Auch der Vorsitzende der jüdischen Gemeinde Roms, Riccardo Pacifici, nannte dem Nachrichtenportal Rainews 24 gegenüber Berlusconis Vergleich "völlig unangebracht." "Ich sehe ein generelles Problem der Herunterspielung und Banalisierung des Holocaustes", sagte er. In sozialen Netzwerken wie Facebook und Twitter empören sich zahlreiche Italiener nach Bekanntwerden von Berlusconis Vergleich.

Berlusconis wiederholte Entgleisungen

Es ist nicht seine erste Entgleisung: Für großen Aufruhr sorgte Berlusconi, als er dem Europaabgeordneten Martin Schulz (SPD) im Jahr 2003 eine Rolle als Kommandant in einem Nazi-Film vorschlug. Als Hunderte Migranten im Winter 2008/2009 aus dem Flüchtlingslager auf der Insel Lampedusa ausbrachen, um gegen die erbärmlichen Bedingungen zu protesitieren, fiel Berlusconi ein weiterer unpassender Vergleich ein: "Die, die auf der Insel ankommen, dürfen sich frei bewegen, es ist kein Konzentrationslager". Es stehe den Flüchtlingen jederzeit frei, ein Bier trinken zu gehen.

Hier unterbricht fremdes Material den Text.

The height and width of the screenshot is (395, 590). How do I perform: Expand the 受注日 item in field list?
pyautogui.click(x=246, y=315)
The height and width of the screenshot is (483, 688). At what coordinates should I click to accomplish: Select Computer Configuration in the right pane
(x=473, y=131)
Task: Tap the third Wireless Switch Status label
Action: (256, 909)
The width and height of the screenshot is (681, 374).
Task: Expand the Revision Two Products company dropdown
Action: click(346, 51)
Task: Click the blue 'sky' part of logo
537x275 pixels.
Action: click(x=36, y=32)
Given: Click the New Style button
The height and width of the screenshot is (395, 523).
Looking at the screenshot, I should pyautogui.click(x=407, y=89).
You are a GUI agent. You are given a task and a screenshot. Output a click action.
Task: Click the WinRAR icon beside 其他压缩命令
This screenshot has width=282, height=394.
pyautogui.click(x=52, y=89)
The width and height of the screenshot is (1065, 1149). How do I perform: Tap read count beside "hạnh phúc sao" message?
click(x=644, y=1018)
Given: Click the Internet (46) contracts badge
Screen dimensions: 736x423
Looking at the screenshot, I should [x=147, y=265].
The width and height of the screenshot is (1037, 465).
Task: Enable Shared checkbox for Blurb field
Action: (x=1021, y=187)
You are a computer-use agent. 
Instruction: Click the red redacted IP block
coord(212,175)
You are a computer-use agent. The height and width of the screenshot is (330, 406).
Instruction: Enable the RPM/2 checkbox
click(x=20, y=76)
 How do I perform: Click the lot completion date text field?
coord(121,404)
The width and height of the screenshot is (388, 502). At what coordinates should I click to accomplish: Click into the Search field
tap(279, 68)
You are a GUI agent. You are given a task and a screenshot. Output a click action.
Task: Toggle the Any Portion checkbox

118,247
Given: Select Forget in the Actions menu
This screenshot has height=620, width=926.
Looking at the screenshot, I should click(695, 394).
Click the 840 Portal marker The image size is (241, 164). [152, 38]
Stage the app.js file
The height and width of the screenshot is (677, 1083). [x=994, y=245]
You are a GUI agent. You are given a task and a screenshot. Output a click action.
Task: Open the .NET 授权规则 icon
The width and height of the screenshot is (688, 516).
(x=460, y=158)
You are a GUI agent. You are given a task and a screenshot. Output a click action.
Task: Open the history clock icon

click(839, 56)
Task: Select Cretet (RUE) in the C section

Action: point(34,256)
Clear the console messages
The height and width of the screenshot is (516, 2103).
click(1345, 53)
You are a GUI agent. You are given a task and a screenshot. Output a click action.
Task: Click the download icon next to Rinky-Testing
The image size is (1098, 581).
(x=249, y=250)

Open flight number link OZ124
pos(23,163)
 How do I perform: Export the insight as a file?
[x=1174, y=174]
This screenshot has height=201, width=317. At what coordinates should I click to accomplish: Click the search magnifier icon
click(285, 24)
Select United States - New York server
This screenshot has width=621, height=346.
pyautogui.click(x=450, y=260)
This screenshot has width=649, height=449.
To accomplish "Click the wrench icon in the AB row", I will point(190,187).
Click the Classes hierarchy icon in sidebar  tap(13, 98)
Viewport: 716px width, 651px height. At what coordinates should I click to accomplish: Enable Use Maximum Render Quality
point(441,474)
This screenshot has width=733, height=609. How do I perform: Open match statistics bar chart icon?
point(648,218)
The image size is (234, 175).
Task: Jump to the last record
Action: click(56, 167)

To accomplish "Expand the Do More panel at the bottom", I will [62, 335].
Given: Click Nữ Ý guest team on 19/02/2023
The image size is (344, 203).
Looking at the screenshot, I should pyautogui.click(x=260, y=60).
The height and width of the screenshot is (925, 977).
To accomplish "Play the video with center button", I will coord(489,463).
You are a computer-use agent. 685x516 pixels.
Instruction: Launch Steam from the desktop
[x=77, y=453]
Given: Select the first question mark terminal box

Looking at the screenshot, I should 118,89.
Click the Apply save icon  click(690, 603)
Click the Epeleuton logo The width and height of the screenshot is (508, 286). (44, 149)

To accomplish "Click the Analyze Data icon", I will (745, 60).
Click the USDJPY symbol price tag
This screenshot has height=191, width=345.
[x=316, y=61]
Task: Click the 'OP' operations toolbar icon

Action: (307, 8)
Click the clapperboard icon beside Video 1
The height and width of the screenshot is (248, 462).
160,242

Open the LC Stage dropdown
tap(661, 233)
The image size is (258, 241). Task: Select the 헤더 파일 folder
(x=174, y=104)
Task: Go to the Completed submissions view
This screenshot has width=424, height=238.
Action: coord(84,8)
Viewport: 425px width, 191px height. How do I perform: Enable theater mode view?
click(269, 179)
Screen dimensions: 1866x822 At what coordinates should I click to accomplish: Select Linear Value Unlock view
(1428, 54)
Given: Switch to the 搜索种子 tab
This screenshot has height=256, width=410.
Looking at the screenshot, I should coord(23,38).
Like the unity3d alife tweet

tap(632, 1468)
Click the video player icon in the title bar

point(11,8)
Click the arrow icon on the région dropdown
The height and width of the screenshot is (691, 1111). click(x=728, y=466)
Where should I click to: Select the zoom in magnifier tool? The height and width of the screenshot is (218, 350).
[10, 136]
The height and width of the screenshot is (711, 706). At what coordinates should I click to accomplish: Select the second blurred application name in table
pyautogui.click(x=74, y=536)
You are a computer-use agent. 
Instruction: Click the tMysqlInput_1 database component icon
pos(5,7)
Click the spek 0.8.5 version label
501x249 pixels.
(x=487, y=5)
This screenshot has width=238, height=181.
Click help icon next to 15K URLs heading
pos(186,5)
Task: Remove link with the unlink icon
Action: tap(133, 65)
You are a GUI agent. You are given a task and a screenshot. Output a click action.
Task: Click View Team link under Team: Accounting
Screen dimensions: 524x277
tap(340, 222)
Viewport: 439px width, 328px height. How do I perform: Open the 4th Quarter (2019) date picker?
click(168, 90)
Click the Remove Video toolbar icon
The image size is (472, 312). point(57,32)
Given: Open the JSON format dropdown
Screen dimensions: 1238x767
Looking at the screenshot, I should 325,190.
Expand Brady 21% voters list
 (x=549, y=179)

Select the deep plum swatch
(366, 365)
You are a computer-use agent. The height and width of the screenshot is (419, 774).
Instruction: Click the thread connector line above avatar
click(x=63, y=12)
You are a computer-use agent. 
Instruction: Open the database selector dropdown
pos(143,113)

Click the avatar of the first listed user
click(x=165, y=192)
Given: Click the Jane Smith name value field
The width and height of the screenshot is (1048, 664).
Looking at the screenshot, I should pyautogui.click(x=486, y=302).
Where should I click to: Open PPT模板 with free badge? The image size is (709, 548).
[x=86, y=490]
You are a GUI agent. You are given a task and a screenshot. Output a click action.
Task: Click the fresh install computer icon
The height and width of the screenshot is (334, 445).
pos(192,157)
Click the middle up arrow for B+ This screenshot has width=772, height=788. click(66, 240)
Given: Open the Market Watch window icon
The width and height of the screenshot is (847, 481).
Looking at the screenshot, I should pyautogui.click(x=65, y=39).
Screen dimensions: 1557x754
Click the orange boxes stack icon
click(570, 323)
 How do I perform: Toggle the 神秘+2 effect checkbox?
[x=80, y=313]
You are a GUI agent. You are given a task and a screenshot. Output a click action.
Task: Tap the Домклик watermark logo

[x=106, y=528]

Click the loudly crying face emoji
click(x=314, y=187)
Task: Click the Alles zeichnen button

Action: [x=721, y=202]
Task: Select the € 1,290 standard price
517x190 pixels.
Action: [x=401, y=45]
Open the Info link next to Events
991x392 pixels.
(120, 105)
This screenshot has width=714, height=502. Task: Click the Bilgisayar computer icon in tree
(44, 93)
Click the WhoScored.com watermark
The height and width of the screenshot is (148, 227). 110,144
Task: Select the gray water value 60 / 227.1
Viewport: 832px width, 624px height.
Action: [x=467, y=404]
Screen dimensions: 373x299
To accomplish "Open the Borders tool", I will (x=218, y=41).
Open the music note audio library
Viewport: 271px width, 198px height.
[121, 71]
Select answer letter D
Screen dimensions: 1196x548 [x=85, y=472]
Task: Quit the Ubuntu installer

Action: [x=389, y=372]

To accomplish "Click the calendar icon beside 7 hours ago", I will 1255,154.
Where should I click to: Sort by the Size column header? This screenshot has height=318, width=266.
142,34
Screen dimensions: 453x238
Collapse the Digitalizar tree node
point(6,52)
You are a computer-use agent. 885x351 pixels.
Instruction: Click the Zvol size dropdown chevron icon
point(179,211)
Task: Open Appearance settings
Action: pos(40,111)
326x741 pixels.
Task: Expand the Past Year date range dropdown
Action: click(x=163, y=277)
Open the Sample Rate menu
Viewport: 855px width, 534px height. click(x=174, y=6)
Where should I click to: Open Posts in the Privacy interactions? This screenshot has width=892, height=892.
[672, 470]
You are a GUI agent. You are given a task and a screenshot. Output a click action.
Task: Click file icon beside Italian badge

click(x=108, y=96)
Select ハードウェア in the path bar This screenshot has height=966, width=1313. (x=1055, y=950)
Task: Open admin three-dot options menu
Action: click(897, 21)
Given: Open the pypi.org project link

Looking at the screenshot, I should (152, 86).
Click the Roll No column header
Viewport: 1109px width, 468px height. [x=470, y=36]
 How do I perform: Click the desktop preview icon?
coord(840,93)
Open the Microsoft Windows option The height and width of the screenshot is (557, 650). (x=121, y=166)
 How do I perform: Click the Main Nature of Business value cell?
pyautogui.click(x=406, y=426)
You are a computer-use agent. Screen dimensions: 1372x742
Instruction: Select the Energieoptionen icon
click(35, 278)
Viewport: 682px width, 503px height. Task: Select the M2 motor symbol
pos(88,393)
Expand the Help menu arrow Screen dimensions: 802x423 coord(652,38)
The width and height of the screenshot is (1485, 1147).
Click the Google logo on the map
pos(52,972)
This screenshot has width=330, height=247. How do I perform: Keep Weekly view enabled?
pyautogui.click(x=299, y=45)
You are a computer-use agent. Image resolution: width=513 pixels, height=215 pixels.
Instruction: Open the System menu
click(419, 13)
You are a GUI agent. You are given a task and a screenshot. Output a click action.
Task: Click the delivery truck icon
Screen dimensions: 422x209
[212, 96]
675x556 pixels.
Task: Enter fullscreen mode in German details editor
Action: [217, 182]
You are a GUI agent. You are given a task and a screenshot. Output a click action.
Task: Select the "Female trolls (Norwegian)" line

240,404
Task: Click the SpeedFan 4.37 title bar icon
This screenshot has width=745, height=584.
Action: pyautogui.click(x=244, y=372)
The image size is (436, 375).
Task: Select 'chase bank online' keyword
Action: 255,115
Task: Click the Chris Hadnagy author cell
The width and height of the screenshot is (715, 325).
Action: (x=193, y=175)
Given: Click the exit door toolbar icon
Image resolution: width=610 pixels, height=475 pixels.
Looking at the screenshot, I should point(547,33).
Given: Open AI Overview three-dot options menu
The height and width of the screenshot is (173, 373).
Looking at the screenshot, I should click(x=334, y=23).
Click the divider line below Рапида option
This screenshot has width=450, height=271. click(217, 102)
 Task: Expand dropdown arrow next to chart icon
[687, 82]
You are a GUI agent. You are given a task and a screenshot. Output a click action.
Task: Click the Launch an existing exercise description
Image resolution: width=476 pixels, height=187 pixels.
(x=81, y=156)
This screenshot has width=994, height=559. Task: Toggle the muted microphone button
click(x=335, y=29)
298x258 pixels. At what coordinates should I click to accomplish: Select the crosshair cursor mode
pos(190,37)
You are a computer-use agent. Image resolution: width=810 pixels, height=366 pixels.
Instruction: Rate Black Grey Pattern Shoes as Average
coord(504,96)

Das Interview des TV-Journalisten Bruno Vespa, aus dem Berlusconis neuester Vergleich stammt, erscheint am Freitag in einem Buchband mit dem Titel "Sale, zucchero e caffe" ("Salz, Zucker und Kaffee"). Unterdessen steht noch aus, ob Berlusconi wirklich "alle gegen sich" hat: Am 27. November will der italienische Senat über den Ausschluss des früheren Ministerpräsidenten abstimmen.